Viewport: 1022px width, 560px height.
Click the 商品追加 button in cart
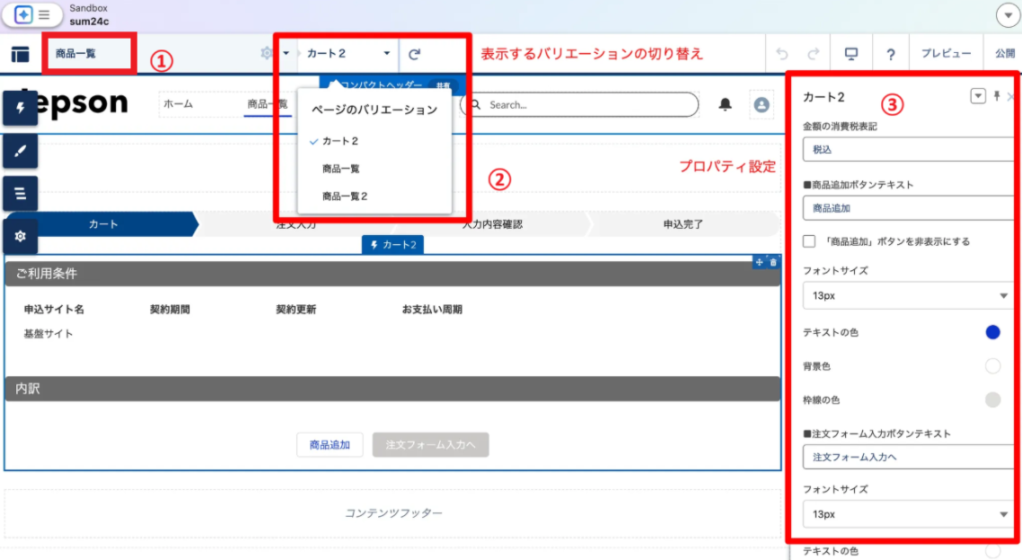pyautogui.click(x=330, y=445)
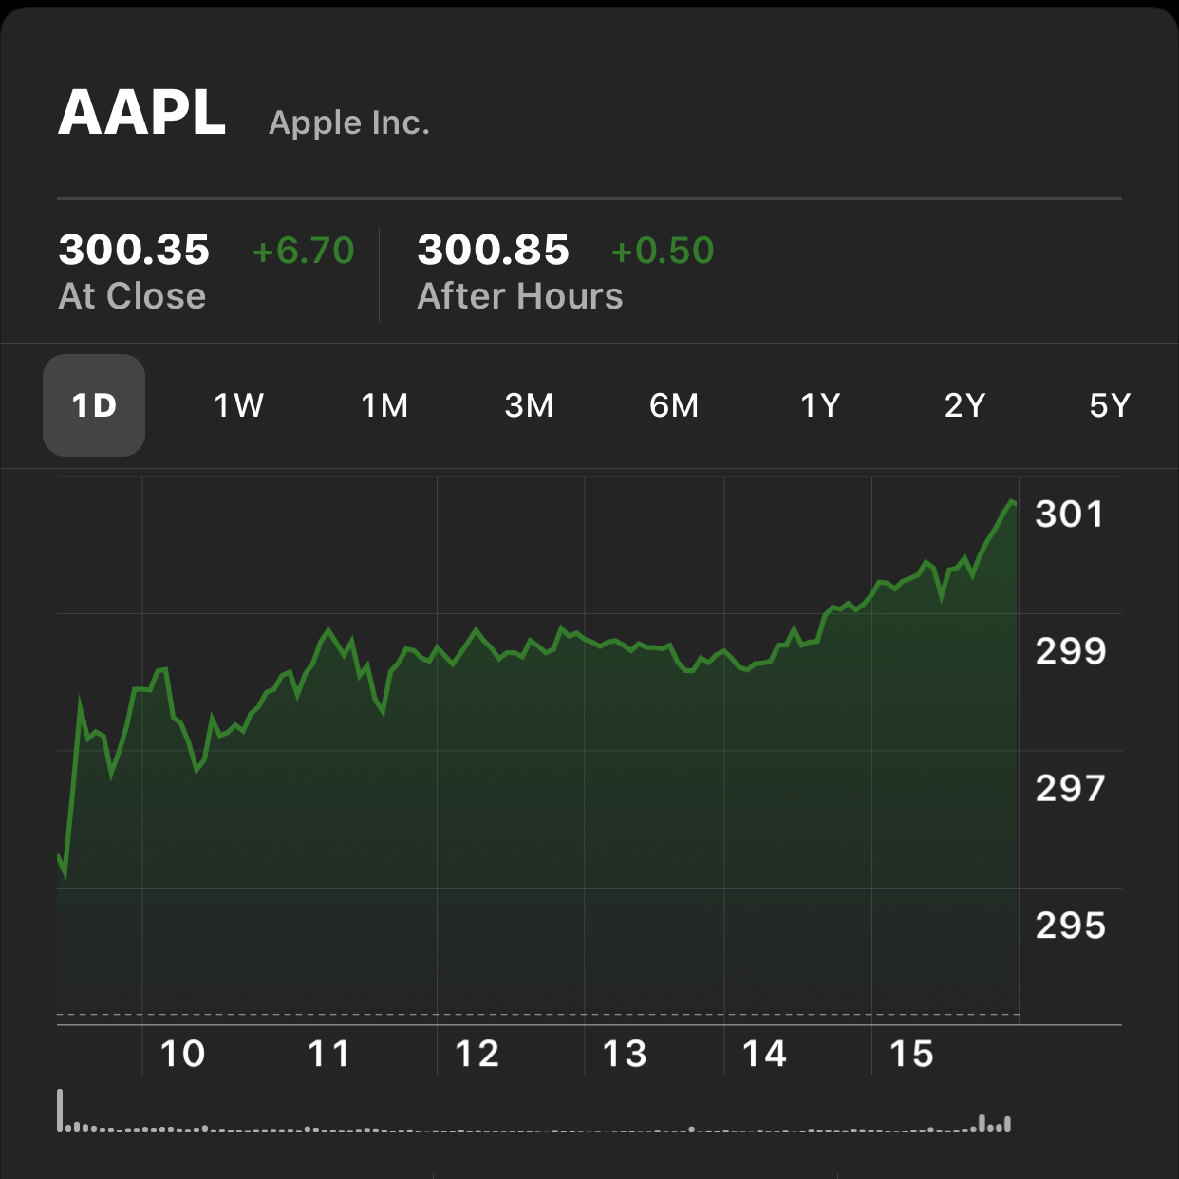Screen dimensions: 1179x1179
Task: Click the 301 price axis label
Action: coord(1070,514)
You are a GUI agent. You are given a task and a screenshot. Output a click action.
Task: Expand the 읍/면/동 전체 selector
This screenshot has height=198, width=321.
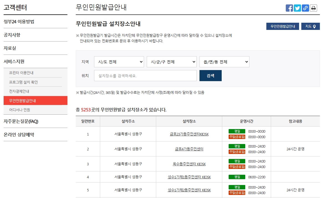click(224, 62)
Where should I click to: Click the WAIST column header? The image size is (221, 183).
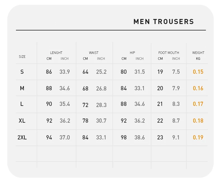(x=94, y=53)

• [Action item]:
Restate word for word only the lines that run from the line holding "Where should I" to the end of the data, both ends kept, leaving every picture out.

• [Reply to the exercise]:
Where should I click to: Click the WAIST column header? The image size is (221, 183).
(x=94, y=53)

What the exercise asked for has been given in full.